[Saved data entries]
----------

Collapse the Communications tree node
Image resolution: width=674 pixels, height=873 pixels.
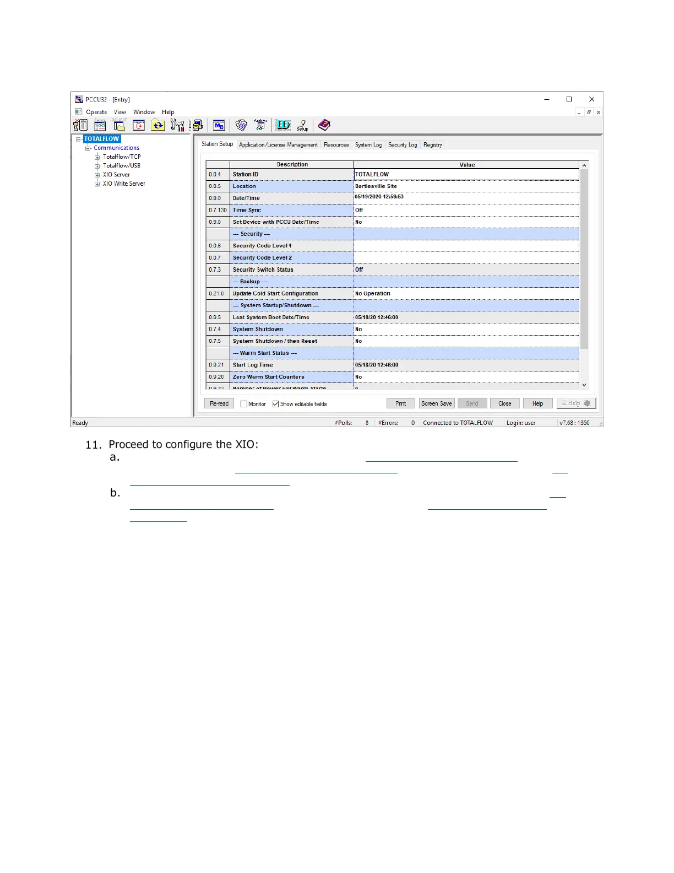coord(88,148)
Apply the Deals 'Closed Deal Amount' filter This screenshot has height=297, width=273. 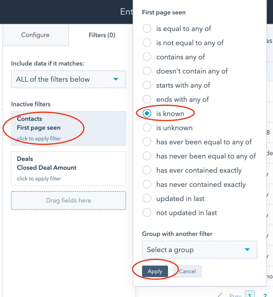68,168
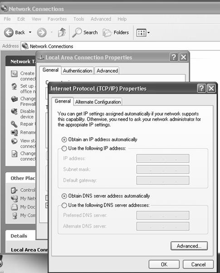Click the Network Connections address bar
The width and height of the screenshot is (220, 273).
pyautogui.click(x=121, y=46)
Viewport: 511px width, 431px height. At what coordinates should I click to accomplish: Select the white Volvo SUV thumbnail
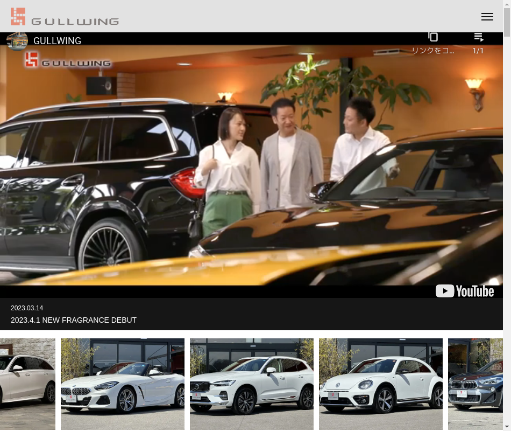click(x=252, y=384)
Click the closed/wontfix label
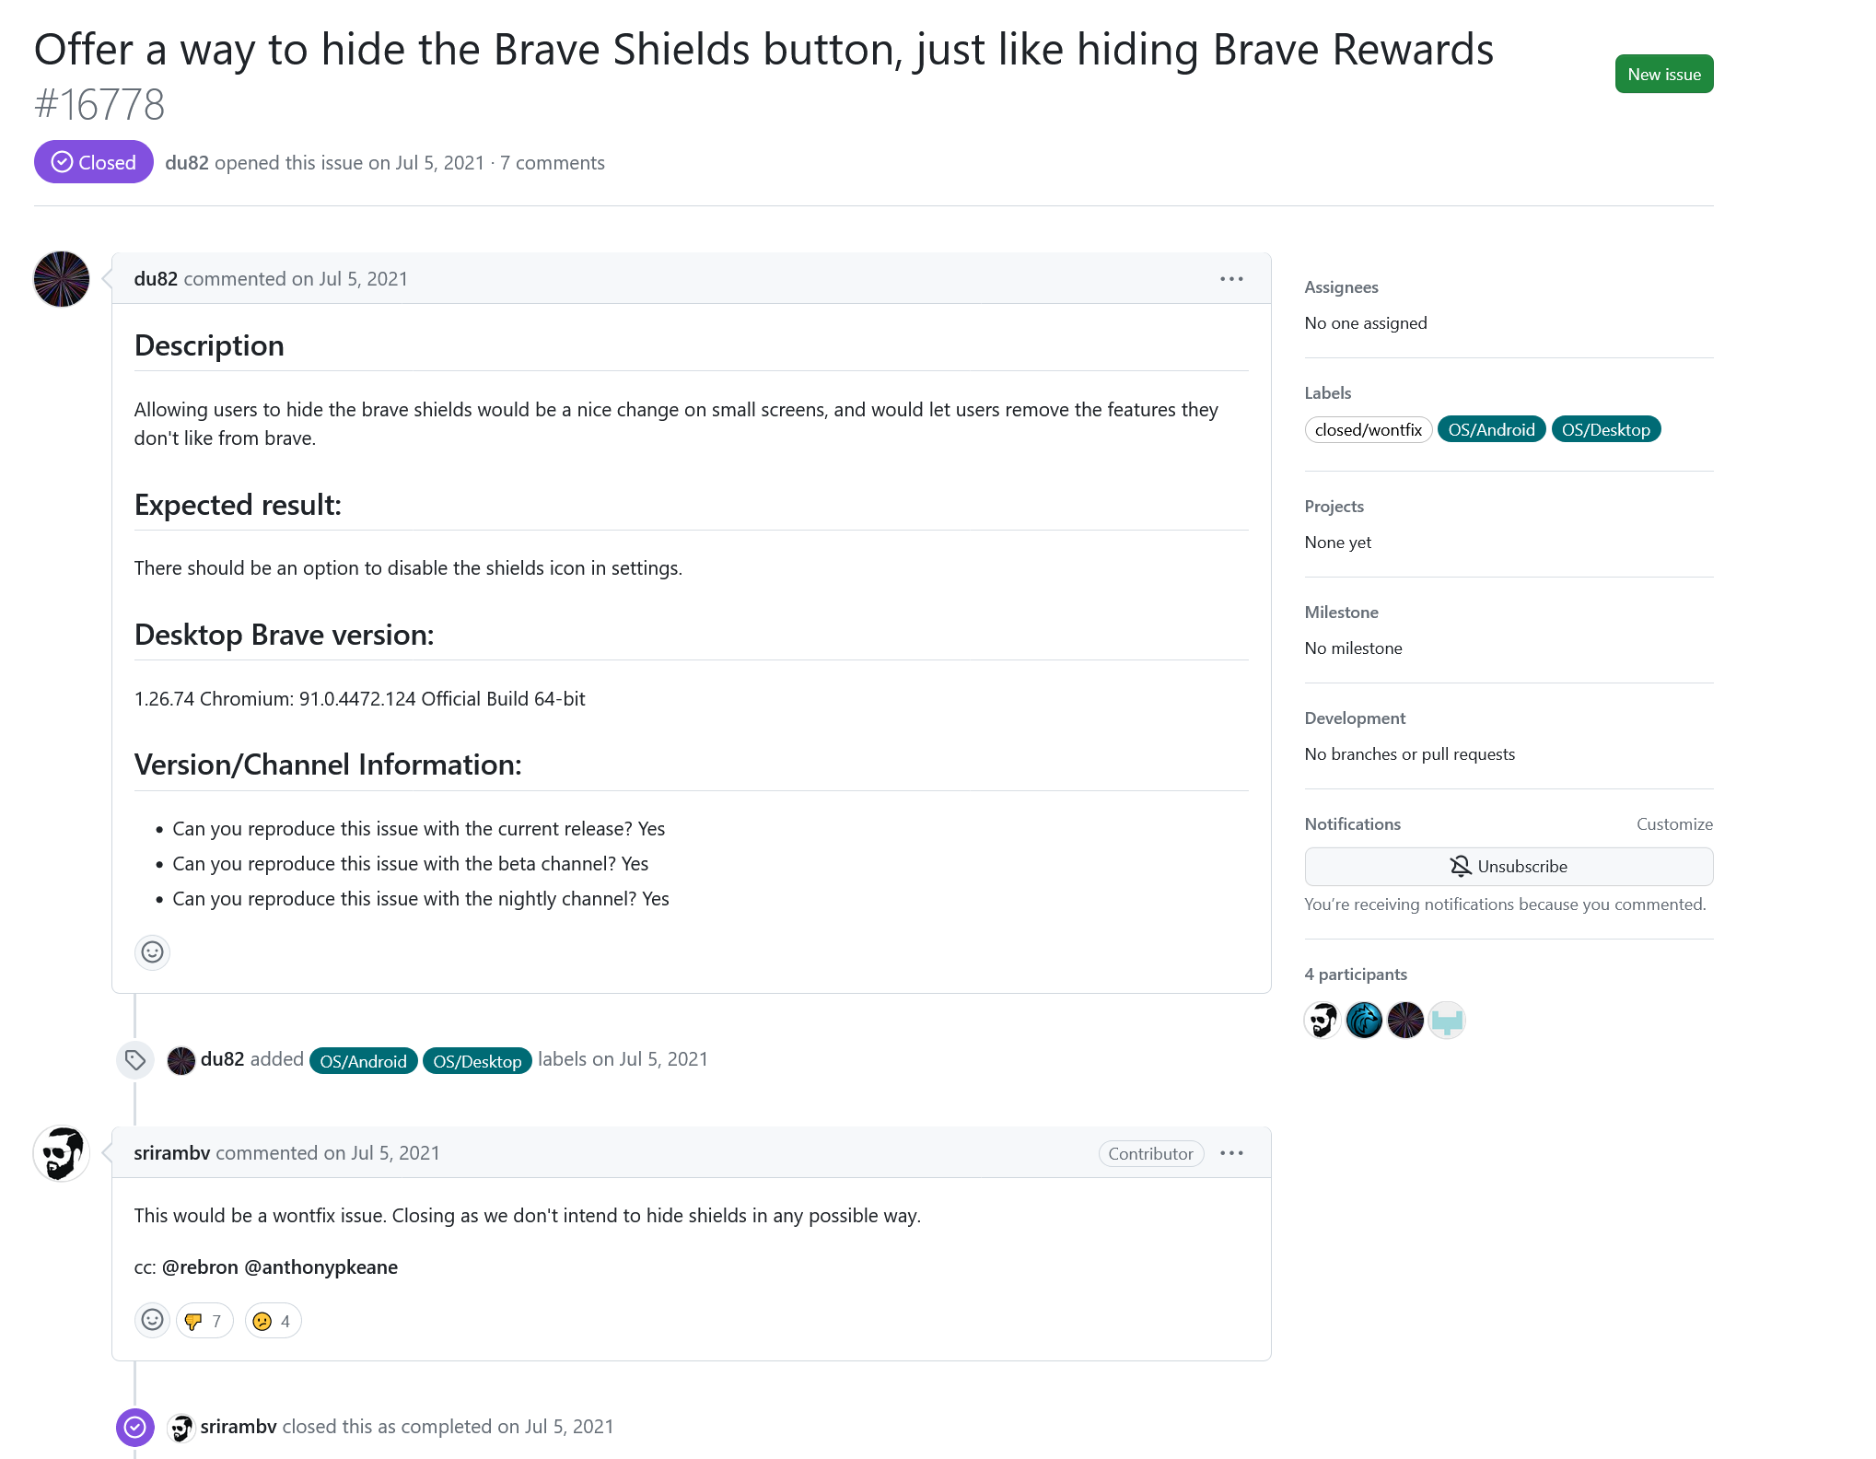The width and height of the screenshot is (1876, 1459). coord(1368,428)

----------

Nothing but the lines from the one holding "Viewport: 511px width, 431px" through the last line of the entries should be written out, exactly and inclusively, minus the pictures.

Viewport: 511px width, 431px height. At what coordinates should I click to accomplish: Select the white Volvo SUV thumbnail
click(x=252, y=384)
Click the closed/wontfix label
The width and height of the screenshot is (1876, 1459). coord(1368,428)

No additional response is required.